■ AIM OF THE TASK
Each line from the one that has "You are a computer-use agent. 2048x1536" through the final line of the listing is to be written out exactly, and no other line is.

■ INPUT RECORDS
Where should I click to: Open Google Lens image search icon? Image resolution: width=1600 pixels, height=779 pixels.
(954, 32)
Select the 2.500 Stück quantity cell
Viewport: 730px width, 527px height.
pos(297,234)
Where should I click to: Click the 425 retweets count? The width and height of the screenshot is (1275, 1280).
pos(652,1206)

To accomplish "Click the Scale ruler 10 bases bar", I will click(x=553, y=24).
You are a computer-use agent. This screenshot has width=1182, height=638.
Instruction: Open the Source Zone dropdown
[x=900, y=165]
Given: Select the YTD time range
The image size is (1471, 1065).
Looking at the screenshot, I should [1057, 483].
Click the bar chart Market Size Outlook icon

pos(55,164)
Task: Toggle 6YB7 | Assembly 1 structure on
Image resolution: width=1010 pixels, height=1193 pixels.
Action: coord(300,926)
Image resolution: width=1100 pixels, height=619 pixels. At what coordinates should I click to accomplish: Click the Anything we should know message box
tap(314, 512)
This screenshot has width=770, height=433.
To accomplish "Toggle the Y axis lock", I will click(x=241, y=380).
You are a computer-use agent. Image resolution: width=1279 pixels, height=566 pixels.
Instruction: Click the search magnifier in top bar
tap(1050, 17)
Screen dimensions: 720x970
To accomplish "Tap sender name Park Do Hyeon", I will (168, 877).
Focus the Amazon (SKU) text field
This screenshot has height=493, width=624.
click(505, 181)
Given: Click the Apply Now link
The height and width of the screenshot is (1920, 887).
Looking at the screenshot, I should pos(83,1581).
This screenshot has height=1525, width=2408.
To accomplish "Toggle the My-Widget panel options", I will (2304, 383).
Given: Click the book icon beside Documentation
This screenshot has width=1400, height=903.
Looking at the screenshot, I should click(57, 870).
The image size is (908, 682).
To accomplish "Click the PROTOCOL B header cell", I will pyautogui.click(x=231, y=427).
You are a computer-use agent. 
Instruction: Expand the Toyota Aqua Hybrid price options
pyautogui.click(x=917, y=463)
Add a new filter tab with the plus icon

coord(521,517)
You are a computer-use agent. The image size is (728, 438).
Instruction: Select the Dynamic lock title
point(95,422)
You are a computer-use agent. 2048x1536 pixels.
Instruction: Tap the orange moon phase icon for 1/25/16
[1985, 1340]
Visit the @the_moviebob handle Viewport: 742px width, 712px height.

■ SOLUTION FOR THIS EXERCISE
You are a computer-use agent. 2048x1536 pixels.
Instruction: Tap the orange moon phase icon for 1/25/16
[1985, 1340]
Visit the @the_moviebob handle Viewport: 742px width, 712px height.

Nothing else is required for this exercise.